И по этому голосу я понял, что беспорядок на кухне, в ванной и в спальне еще хуже, чем обычно. Запаха я никакого не почувствовал, только показалось, что она держит в руке сигарету.
— Это Шнир, — сказал я, ожидая услышать радостное восклицание (она всегда радовалась, когда я им звонил): «Ах, вы в Бонне, как мило», или что-то в этом роде, но сейчас она растерянно молчала и потом вяло сказала:
— Да? Очень приятно.
Я не знал, что сказать. Раньше она всегда говорила: «Когда же вы придете, покажете нам свои номера?» А тут — ни слова. Мне было мучительно — не за себя, за нее; за себя мне было просто неловко, а за нее — мучительно.
— А письма, — с трудом выговорил я наконец, — где письма, которые я писал Мари?
— Лежат тут, — сказала она, — возвращены нераспечатанными.
— А по какому адресу вы их пересылали?
— Не знаю, — сказала она, — пересылал муж.
— Но он ведь знал, по какому адресу посылать эти письма?
— Вы меня допрашиваете?
— О нет, — сказал я кротко, — нет, нет, я только осмелился подумать, что имею право узнать, что случилось с моими письмами.
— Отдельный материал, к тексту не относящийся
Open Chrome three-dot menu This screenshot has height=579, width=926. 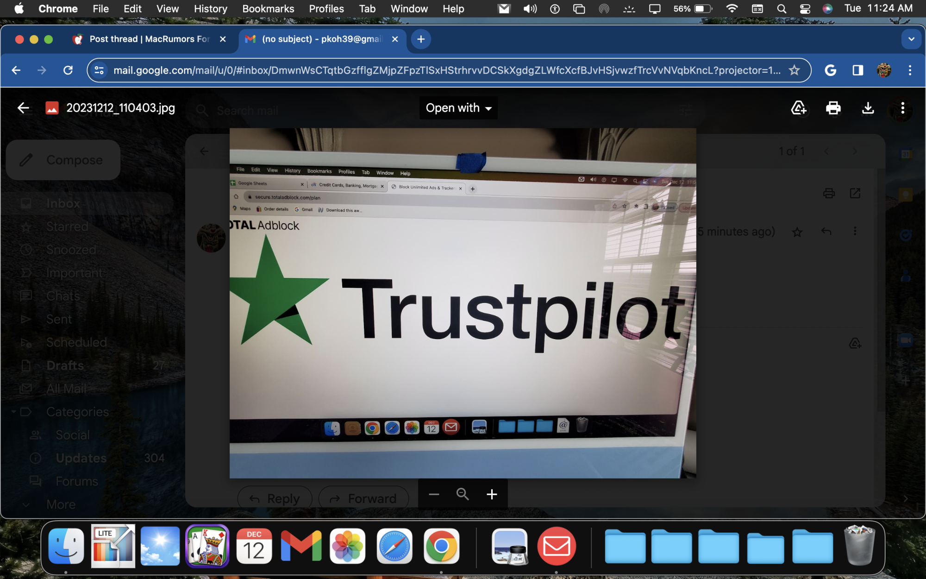click(x=910, y=70)
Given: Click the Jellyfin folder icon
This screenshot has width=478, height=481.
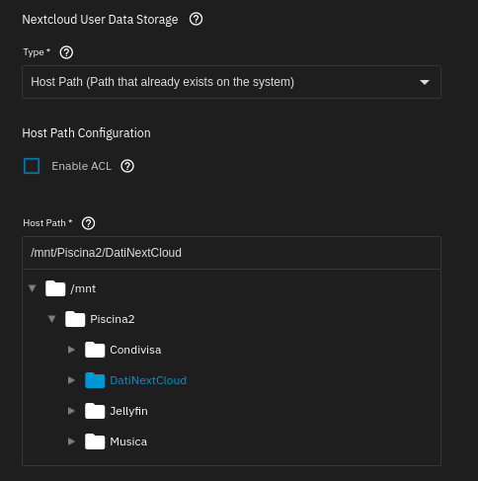Looking at the screenshot, I should [95, 411].
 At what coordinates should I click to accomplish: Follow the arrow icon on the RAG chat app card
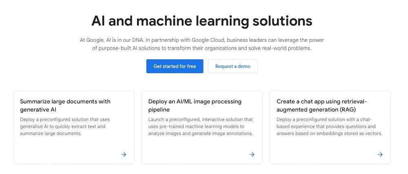pyautogui.click(x=380, y=154)
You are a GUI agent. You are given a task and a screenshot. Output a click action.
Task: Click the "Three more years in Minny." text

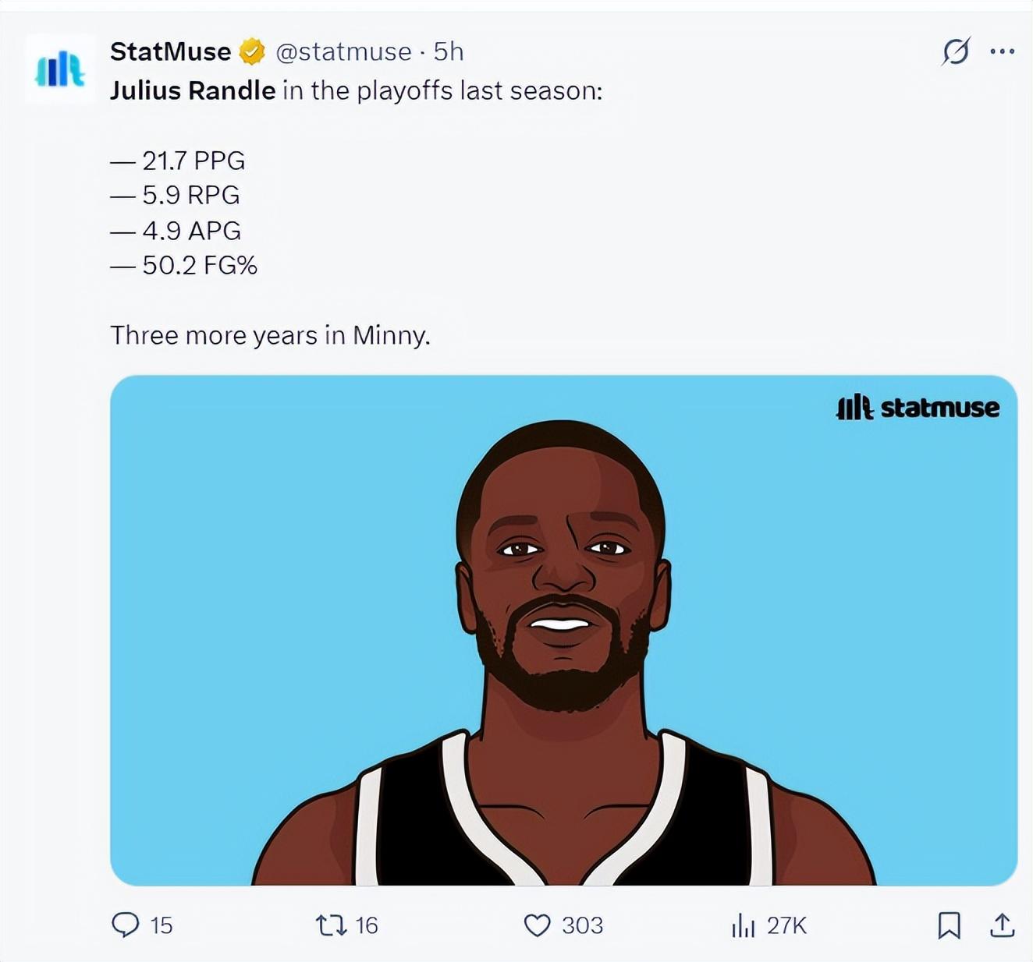click(x=270, y=335)
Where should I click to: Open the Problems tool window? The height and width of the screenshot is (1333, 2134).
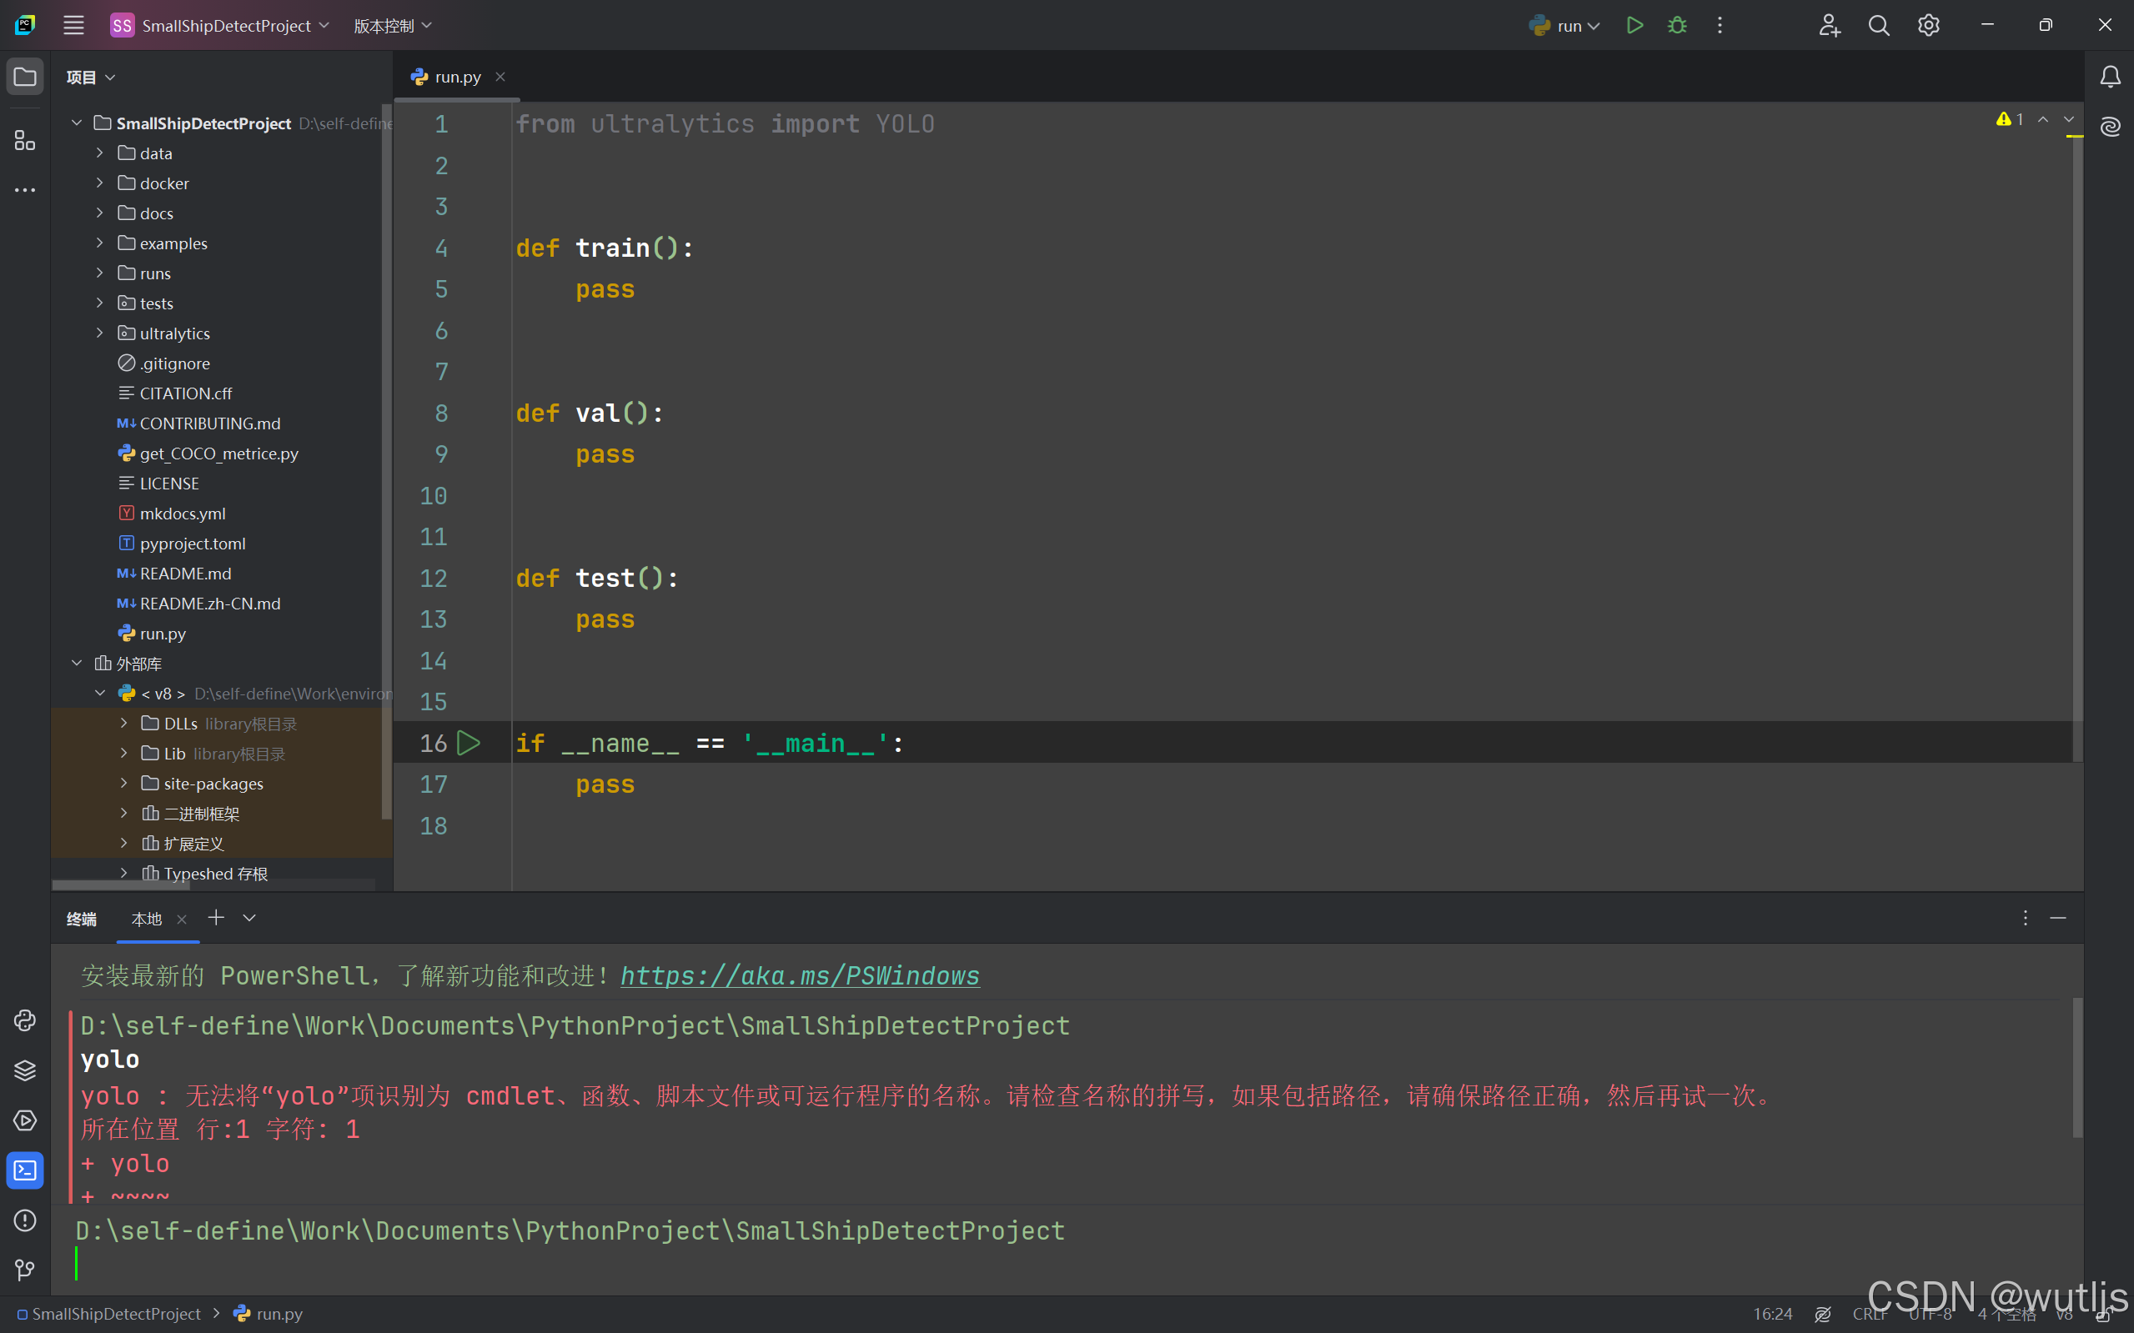pos(25,1220)
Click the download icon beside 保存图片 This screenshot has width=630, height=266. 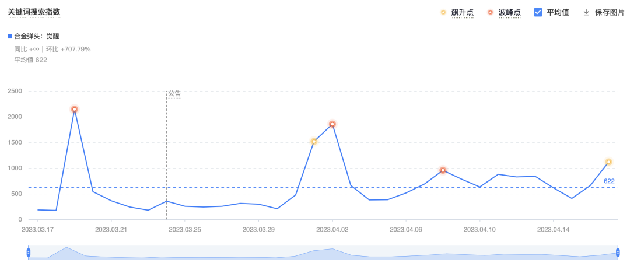pyautogui.click(x=586, y=12)
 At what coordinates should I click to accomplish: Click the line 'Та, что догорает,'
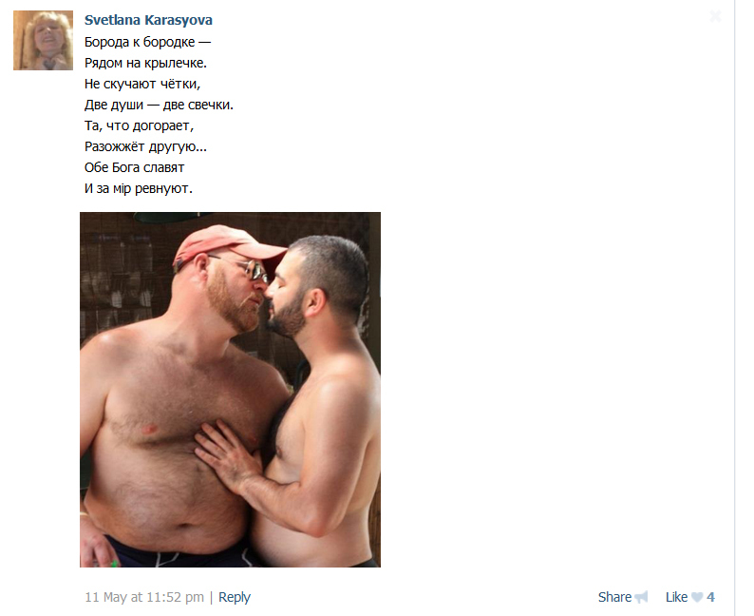[139, 125]
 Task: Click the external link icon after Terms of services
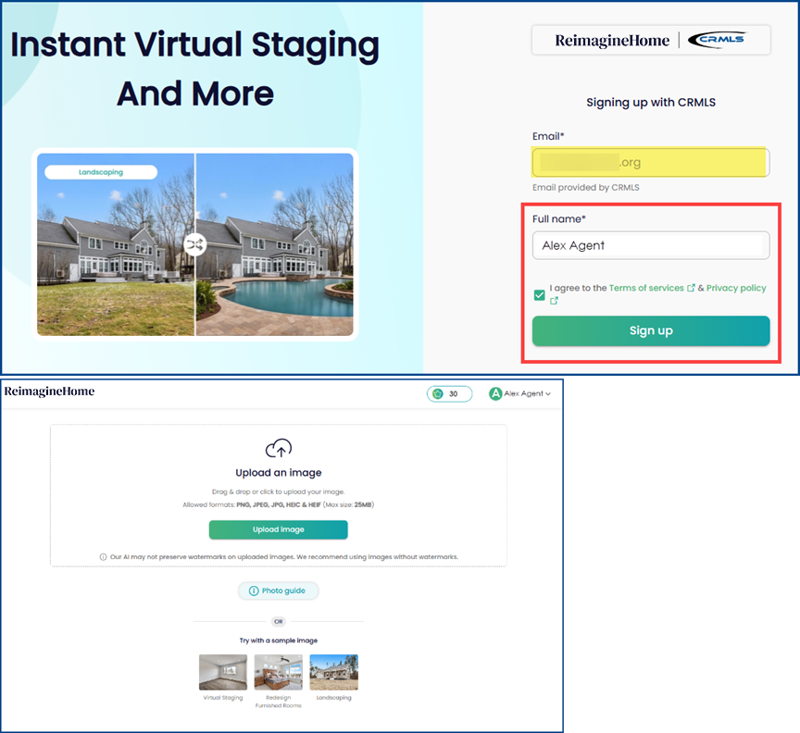coord(692,289)
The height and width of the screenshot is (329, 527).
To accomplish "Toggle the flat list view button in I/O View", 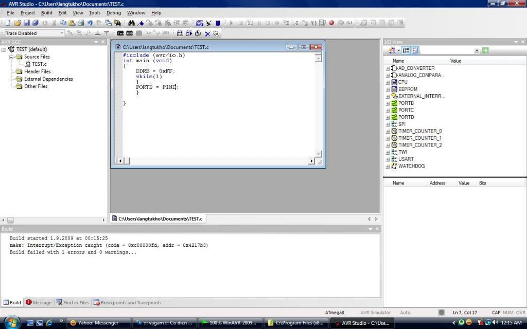I will point(415,50).
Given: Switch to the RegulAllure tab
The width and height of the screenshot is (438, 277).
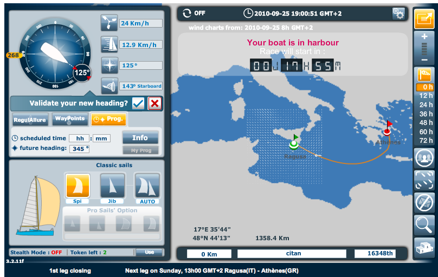Looking at the screenshot, I should click(x=30, y=119).
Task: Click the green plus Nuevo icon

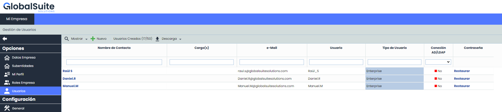Action: (93, 39)
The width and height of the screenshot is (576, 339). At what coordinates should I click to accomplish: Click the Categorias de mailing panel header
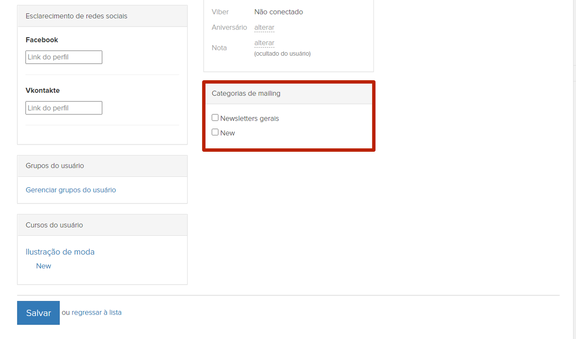(x=246, y=93)

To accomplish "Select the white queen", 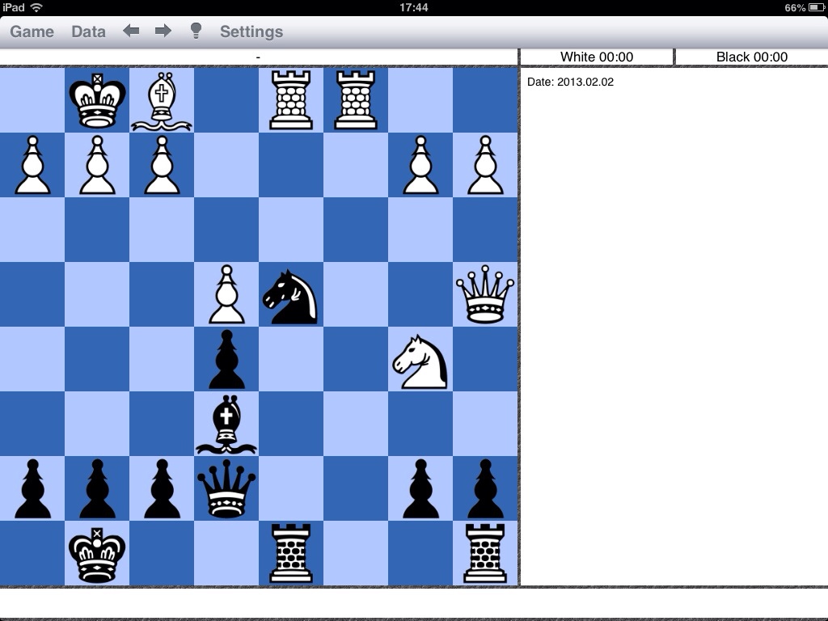I will (x=485, y=294).
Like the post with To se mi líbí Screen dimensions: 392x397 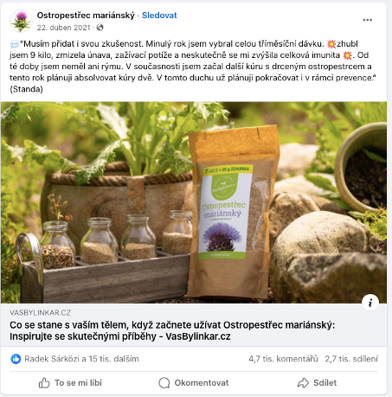70,383
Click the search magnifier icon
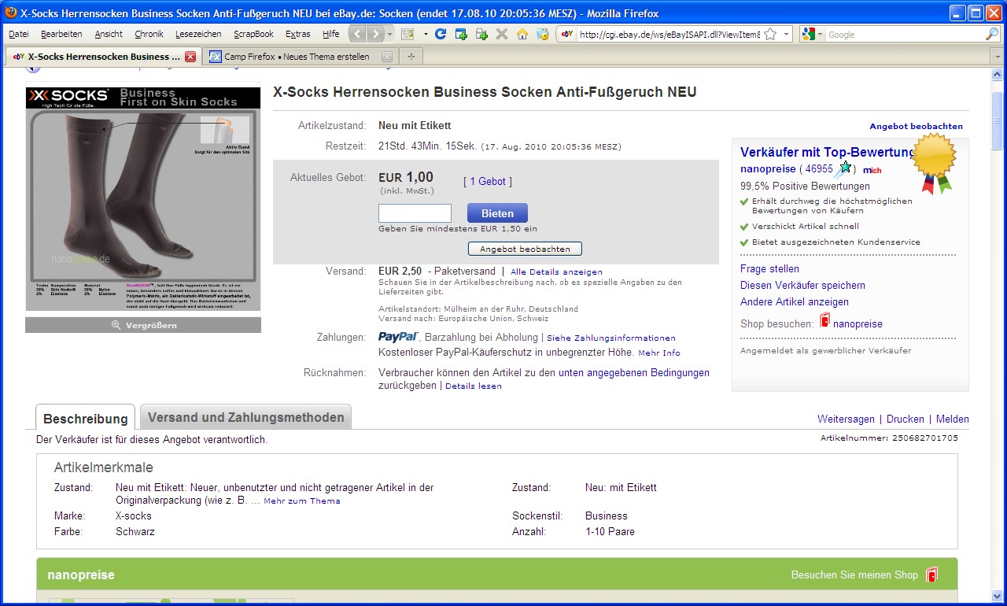The height and width of the screenshot is (606, 1007). coord(991,35)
— Которые вы, не спросись, посылали на наш адрес.
— Милая госпожа Фредебойль, — сказал я, — пожалуйста, отнеситесь ко мне по-человечески.
Она засмеялась тихо, но так, что мне было слышно, и ничего не сказала.
— Я хочу сказать, что есть область, в которой люди, хотя бы из идейных соображений, становятся человечнее.
— Значит, по-нашему, я до сих пор вела себя бесчеловечно?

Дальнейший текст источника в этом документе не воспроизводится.